You need to listen to the DOCTORS. Because right now? Medical researchers and physicians are the only ones who are providing information regarding the virus dispassionately and accurately. If you don't, you might as well invite the Devil to pick you up at five because what the politicians are feeding us as "facts" is actually all spin-doctored propaganda, devised with an eye toward the upcoming election. The doctors don't give a damn about their TV ratings or how much interaction their Tweets are getting. What they care about is advising the public on how best to avoid infection and that's primarily the information we all need.
See, the end result of the Danse Macabre has always been the same. Once the music ends, the dance is over for all the dancers. They leave their mortal shells behind for the death details to pick up and they follow the Grim Reaper into Death. And if you get your "facts" from a politician, that's the outcome you're risking.
So yes, our world doesn't seem to have changed much on the surface of things. But we all know--whether we admit it or not--that everything is totally different now than it was a month ago. We're facing a legitimate crisis that supersedes any global threat of my lifetime. It doesn't matter when this pandemic is finally brought to a close because COVID-19 is going to leave behind a world that's lost its innocent belief that our society is too advanced and tech-savvy to fall prey to a microbe.

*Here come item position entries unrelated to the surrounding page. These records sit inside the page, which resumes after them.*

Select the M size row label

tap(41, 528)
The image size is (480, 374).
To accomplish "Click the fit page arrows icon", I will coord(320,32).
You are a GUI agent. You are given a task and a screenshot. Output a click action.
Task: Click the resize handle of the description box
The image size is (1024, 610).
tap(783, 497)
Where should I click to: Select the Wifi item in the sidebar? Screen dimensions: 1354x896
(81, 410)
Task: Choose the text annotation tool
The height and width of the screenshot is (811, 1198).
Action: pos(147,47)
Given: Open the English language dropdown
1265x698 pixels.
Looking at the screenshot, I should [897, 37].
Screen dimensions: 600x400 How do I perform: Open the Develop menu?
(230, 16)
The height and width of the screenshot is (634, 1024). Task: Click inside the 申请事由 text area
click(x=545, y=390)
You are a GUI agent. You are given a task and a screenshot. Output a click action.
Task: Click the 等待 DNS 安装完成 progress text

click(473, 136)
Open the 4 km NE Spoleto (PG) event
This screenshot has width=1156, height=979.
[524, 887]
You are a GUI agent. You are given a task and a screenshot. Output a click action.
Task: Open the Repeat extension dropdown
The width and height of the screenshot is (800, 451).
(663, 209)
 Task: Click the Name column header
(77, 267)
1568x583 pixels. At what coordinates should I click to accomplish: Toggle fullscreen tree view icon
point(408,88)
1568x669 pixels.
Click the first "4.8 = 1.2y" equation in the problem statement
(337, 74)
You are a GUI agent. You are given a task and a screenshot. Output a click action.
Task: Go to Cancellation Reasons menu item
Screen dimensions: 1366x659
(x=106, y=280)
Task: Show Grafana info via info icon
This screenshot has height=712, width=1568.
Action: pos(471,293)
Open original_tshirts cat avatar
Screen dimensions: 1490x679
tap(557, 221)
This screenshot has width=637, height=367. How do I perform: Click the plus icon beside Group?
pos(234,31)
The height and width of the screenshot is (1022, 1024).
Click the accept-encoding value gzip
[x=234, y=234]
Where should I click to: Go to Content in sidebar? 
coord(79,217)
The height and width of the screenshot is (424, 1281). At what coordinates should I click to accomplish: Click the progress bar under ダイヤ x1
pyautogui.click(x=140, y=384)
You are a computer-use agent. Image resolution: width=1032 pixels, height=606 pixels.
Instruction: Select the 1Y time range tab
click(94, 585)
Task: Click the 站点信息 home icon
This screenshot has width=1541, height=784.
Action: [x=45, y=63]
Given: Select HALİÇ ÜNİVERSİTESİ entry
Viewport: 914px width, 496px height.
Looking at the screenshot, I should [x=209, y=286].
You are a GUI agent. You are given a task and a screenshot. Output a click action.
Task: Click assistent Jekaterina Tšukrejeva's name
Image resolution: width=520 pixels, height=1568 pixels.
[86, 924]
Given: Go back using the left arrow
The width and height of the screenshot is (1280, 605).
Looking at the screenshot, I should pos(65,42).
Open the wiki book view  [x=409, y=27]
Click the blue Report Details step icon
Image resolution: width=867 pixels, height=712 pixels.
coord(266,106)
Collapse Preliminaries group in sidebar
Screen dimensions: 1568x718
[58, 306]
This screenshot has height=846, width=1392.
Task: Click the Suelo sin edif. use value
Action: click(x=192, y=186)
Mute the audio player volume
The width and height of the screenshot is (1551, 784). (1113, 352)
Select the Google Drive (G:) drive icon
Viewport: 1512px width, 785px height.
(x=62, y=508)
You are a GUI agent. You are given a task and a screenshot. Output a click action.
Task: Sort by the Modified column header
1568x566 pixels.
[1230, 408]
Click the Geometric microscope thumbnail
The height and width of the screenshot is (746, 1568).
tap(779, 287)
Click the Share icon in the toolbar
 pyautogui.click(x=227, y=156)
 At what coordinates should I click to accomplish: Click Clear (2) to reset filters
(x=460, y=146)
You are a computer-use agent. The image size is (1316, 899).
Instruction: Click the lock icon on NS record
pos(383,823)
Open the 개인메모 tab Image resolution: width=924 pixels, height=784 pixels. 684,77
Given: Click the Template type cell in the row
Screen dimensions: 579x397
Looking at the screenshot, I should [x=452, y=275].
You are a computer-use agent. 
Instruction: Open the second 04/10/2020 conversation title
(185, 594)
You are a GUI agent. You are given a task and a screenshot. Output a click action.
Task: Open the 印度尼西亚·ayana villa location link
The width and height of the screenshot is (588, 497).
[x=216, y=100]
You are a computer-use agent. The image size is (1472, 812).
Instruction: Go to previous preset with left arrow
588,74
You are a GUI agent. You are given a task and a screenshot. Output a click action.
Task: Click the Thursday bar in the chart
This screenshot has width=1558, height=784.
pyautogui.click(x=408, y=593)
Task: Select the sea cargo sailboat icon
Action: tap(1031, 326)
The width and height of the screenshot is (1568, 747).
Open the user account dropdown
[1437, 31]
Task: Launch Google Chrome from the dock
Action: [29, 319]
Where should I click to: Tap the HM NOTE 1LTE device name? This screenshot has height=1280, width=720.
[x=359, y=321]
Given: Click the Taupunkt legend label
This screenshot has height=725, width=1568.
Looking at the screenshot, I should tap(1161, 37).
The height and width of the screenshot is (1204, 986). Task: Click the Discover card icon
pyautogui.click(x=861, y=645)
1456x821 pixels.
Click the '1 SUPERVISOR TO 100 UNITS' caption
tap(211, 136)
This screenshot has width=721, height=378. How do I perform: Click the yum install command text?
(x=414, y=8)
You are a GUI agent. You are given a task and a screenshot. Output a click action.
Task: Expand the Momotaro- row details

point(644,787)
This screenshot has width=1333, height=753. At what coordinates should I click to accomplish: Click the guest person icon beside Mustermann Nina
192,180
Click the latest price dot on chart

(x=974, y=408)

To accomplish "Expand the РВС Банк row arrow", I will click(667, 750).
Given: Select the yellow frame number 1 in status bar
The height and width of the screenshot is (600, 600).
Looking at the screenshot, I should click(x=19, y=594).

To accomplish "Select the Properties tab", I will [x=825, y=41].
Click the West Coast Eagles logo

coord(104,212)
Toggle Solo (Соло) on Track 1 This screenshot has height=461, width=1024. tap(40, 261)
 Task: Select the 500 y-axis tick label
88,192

Hopefully, we'll all end up wiser when this is over. One of the best ways to ensure that happens is to decline the temptation to twirl in the arms of Death during our ultra-modern Danse Macabre. Politicians aren't going to solve this pandemic. They're as qualified to cure you as those medieval "physicians" with their rusty, bloodstained knives and their possets made of stones from a goat's stomach crushed with ivory and mixed with donkey bile.
Whatever you do, sit out the Danse Macabre. For all our sakes.